The Scientific Committee concluded that aspartame is not of safety concern at the current aspartame exposure estimates and at the ADI of 40 mg/kg bw/day. Regarding the possible developmental effects related to phenylalanine, the Opinion is that in human, the concentration reached in serum after a reasonable consumption of foods containing aspartame would never reach levels above recommended limits.

What happens with the breakdown products of aspartame ?

Since three main breakdown products of aspartame enter into the bloodstream, these have been evaluated for their potential adverse effects.

1. Phenylalanine ¹ at high concentration in the blood is known to cause development problems in humans. Some people suffer from a condition known as phenylketonuria (PKU), a genetic problem that interferes with the phenylalanine metabolism. These people have to follow a strict diet where phenylalanine intake is closely controlled, and these patients tend to suffer from developmental problems. Since it has been established that it is the excess in phenylalanine in the blood that is causing these developmental problems, it has been hypothesized that a large enough phenylalanine intake could also be a cause of development problems in people who do not have the genetic disorder. However, the blood level of phenylalanine needed to cause problems is much higher that what can be reached by a realistic food intake. In order to exceed a phenylalanine plasma concentration, which could cause concern in normal individuals, a repeated bolus administration of aspartame at 40 mg/kg bw (which is equivalent to the current ADI) would need to be given every hour, every day.
2. Methanol is broken down in the body into formaldehyde, then formate, and finally carbon dioxide. Methanol has a well-characterized toxicity, but the amount that people are exposed to, by eating or drinking food and drinks that contain aspartame is so small that it poses no health risk. By the way, methanol is a byproduct in the digestion of other natural molecules, the main one being the metabolism of pectin from fruits and vegetables, which produces a lot more methanol than the breakdown of aspartame.
3. Aspartic acid , another aspartame metabolite, is an amino acid which is itself a neurotransmitter and can be converted to the more potent excitatory neurotransmitter glutamate. However, at the current exposure estimates or at the ADI of 40 mg aspartame/kg bw/day, aspartic acid generated from aspartame is not of safety concern.

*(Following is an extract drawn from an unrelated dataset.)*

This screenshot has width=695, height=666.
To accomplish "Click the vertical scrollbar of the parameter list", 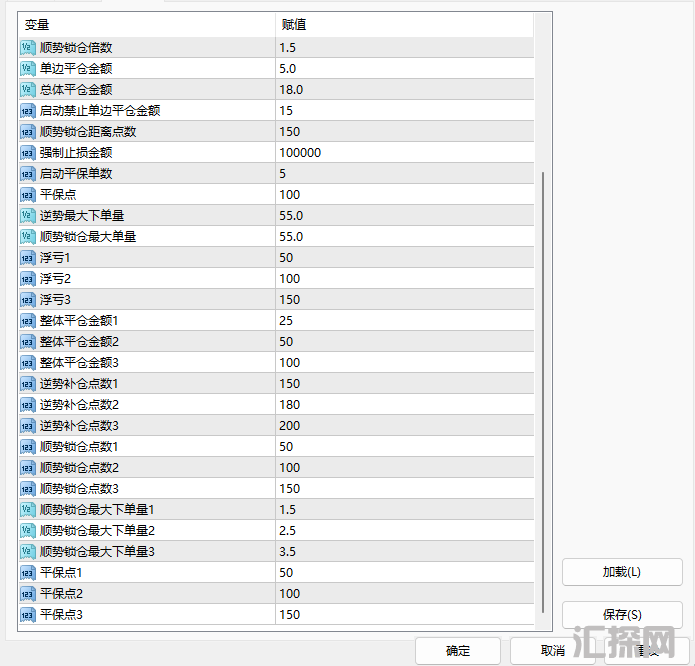I will (543, 390).
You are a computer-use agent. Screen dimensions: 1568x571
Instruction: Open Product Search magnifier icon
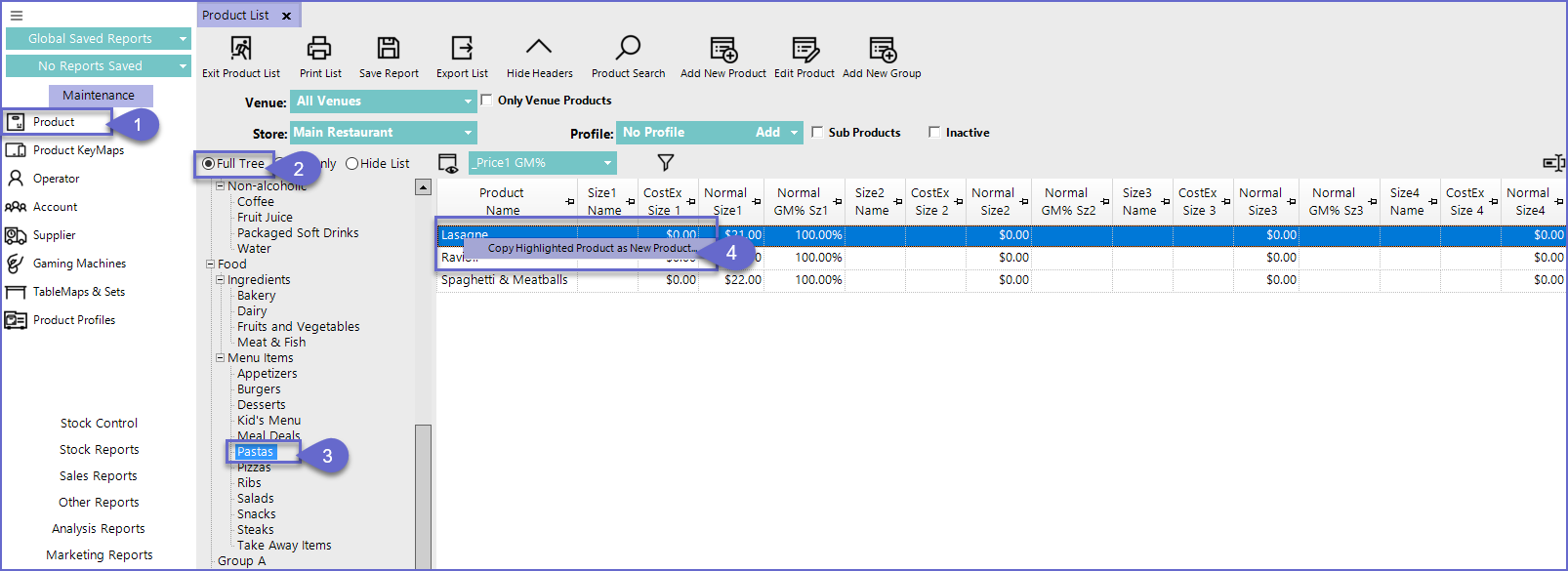pos(628,48)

¹ The requirement of EU legislation is that products containing aspartame indicate through labeling that they contain a source of phenylalanine.

Could aspartame cause cancer?

Aspartame was shown to be non genotoxic and the results from three chronic toxicity and carcinogenicity studies conducted in rats and in mice revealed no aspartame-related increase in any type of neoplasms at all doses tested. Two more recent long term carcinogenicity studies on aspartame in rats and one in mice were published and made the headlines a few years ago but, when properly evaluated, were considered, including by the US-EPA, to have significant methodological flaws.

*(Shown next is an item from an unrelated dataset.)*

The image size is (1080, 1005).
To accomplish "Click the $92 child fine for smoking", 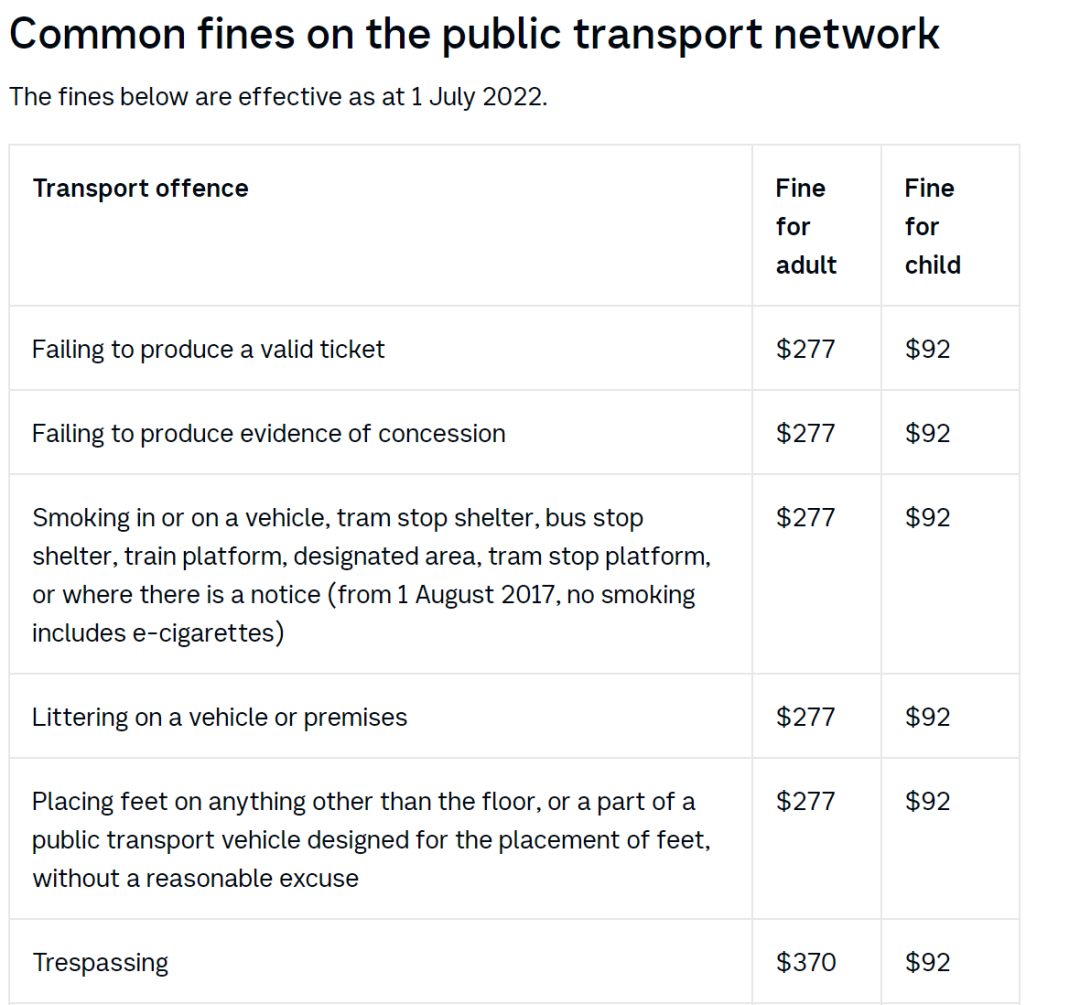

Furthermore there is no epidemiological evidence for possible associations of aspartame with various cancers in the human population.

Could aspartame cause reproductive diseases?

About 20 studies were made to study the potential of aspartame to produce reproductive disease. From the results, the Panel identified that a dose of 1000 mg aspartame/kg bw/day has no adverse effect for maternal (weight loss) and developmental toxicity (weight loss and malformations).

Conclusion

After its re-evaluation of aspartame (E 951) as a food additive, the EFSA Panel concluded that aspartame was not of safety concern related to its consumption at the current acceptable daily intake (ADI) of 40 mg/kg bw/day. Therefore, they concluded also that there was no reason to revise this current ADI for aspartame.

The Panel emphasized however that its evaluation of phenylalanine plasma levels from a dose of aspartame at the ensuing ADI is not applicable to patients suffering of phenylketonurea (PKU).

These individuals require total control of their global dietary phenylalanine intake to manage the risk from elevated phenylalanine plasma levels. The Panel underlined that the requirement of EU legislation is that products containing aspartame indicate through labeling that they contain a source of phenylalanine.